Scientists from Harvard University and the Black Hole Initiative are planning to investigate the mysterious Planet Nine, a proposed ninth planet in our solar system. They have found a method to determine whether the theoretical object could be a miniature black hole, which will be published in the journal Astrophysical Journal Letters.
To look for evidence of Planet Nine, the team will search for accretion flares, which are bursts of energy that occur when a comet passes close to a black hole and begins to melt and produce gases. If they were able to detect such flares, this would provide supporting evidence for the existence of a small black hole in our solar system.
“In the vicinity of a black hole, small bodies that approach it will melt as a result of heating from the background accretion of gas from the interstellar medium onto the black hole,” Amir Siraj, a Harvard undergraduate student working on the project, said in a statement. “Once they melt, the small bodies are subject to tidal disruption by the black hole, followed by accretion from the tidally disrupted body onto the black hole.”
The team will search for these flares using the upcoming Legacy Survey of Space and Time (LSST) mission at the Vera C. Rubin Observatory, which will be able to survey the sky two times per week in more depth than other tools.
“LSST has a wide field of view, covering the entire sky again and again, and searching for transient flares,” Avi Loeb, Professor of Science at Harvard, explained. “Other telescopes are good at pointing at a known target, but we do not know exactly where to look for Planet Nine. We only know the broad region in which it may reside.”

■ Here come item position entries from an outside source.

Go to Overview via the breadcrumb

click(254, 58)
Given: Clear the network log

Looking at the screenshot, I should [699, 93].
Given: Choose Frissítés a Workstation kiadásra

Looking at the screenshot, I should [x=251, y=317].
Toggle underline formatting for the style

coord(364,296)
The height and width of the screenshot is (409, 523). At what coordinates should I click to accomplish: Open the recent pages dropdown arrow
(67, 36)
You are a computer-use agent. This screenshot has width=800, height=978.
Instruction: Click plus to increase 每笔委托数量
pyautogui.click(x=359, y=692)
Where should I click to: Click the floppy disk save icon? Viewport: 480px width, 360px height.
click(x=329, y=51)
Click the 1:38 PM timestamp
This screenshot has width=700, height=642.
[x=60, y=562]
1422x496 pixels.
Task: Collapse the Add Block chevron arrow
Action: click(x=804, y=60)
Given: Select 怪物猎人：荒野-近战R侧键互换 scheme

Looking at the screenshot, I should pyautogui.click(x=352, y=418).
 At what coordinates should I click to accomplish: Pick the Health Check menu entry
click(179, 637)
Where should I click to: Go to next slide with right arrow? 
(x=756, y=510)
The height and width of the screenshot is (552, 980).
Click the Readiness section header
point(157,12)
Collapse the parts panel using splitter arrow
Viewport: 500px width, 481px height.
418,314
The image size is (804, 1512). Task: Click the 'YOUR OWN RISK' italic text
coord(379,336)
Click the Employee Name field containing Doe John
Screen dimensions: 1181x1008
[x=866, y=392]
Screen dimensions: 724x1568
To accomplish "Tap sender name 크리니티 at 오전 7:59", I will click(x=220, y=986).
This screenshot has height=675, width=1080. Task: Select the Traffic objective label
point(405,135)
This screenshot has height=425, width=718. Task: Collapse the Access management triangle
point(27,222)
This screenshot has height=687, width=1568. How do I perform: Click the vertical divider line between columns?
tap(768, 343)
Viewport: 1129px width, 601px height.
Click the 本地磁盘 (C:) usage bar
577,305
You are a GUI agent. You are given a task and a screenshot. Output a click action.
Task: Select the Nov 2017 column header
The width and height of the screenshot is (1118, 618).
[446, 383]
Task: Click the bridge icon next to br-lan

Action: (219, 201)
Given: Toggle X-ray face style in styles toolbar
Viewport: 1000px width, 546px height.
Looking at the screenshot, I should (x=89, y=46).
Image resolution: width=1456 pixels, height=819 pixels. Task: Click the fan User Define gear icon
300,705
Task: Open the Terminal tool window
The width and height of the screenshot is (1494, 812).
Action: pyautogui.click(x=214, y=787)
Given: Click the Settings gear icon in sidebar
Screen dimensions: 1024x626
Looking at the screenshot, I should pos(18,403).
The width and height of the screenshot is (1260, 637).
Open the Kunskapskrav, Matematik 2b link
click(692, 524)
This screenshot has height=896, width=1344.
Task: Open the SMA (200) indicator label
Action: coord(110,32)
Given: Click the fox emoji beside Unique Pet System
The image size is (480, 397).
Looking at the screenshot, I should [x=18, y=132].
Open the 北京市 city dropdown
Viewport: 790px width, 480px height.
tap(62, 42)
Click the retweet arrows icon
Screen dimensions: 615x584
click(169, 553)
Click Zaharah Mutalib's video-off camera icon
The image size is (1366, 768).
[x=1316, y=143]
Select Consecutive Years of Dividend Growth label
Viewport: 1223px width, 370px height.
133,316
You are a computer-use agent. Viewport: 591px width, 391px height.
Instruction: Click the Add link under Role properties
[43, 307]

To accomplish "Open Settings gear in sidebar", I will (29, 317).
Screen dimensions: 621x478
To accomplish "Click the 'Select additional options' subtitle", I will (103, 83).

The possible existence of Planet Nine has been hotly debated in the astronomical community in recent years, and although the movements of bodies in the Kuiper Belt beyond the orbit of Neptune do suggest something strange could be going on there, many astronomers are doubtful that this is due to the presence of a ninth planet.
However, the possibility that Planet Nine could be a miniature black hole has been raised before, with researchers speculating that the movements of bodies in the solar system could be affected by a theorized type of black hole which is too small to be observed directly. Such a primordial black hole has never been observed before, though physicists including Stephen Hawking agree that they could exist.
Even if the search for Planet Nine is considered somewhat outlandish, the potential ramifications of discovering such a body so close to Earth are profound.
“The outskirts of the solar system is our backyard. Finding Planet Nine is like discovering a cousin living in the shed behind your home which you never knew about,” Loeb said. “It immediately raises questions: Why is it there? How did it obtain its properties? Did it shape the solar system history? Are there more like it?”